***** Фрагмент страницы
«Усиление мер безопасности в школах имеет и обратную сторону, о которой мы предпочитаем не думать»
Президент благотворительного фонда «Волонтёры в помощь детям-сиротам» Елена Альшанская в посте на фейсбуке написала, что усиление мер безопасности в школах далеко не всегда эффективно. По её мнению, куда больше поможет профилактика школьной травли и стрессов из-за экзаменов. «Мел» приводит текст Альшанской полностью.
Думала о тех чудовищных трагедиях, которые одна за другой начали происходить в наших школах. Понятно, что все напуганы, и ищут решение. Ищут при этом там, где просто — в усилении мер безопасности.
**********
Описание задания:
Продолжите текст о мерах безопасности в школах, начав сразу после его последнего предложения. Следующий материал для работы не понадобится.
***** Записи
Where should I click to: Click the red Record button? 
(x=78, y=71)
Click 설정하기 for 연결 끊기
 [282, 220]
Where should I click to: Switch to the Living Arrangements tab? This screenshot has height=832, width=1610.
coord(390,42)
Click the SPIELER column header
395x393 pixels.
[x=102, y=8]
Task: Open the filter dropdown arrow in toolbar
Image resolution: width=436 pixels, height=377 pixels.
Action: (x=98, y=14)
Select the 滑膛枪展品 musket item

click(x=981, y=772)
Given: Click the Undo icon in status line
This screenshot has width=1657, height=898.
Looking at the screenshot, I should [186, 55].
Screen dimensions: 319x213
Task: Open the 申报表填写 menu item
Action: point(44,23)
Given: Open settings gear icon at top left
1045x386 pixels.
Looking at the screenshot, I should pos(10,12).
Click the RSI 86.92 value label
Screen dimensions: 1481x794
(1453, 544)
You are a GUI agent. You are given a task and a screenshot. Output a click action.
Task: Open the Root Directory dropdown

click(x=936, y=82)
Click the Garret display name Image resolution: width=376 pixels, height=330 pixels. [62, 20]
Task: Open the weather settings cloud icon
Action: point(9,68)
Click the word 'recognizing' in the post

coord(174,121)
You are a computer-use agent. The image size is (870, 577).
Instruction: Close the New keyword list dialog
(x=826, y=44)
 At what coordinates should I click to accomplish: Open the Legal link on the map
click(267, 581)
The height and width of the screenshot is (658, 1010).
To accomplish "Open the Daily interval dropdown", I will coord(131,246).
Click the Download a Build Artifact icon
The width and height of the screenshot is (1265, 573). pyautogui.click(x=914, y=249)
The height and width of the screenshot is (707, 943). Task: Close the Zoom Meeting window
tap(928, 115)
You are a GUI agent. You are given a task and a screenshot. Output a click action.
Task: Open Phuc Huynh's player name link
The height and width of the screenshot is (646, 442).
**********
Ответ к заданию:
Усиление мер безопасности имеет и обратную сторону, о которой мы предпочитаем не думать. Оно формирует определенное отношение у детей к школе и со школой, как с местом агрессии и недоверия. Охранник и досмотр на входе не настраивают ребенка на ощущение дружелюбной среды, безопасности, на желание туда каждый день возвращаться и доверие к школе (которая не доверяет ему) — это очевидно. А еще провоцируют на поиски путей обхода. Дети умны, изобретательны и реагируют на провокацию.
А вот о чем взрослые не хотят на самом деле думать — это о причинах. И о тех мерах профилактики, которые на самом деле снизили бы вероятность насилия. Не свели бы к нулю — это невозможно в принципе в современном обществе, разве что и правда всех в одиночные камеры пересажать с детства. Но существенно снизили бы риски.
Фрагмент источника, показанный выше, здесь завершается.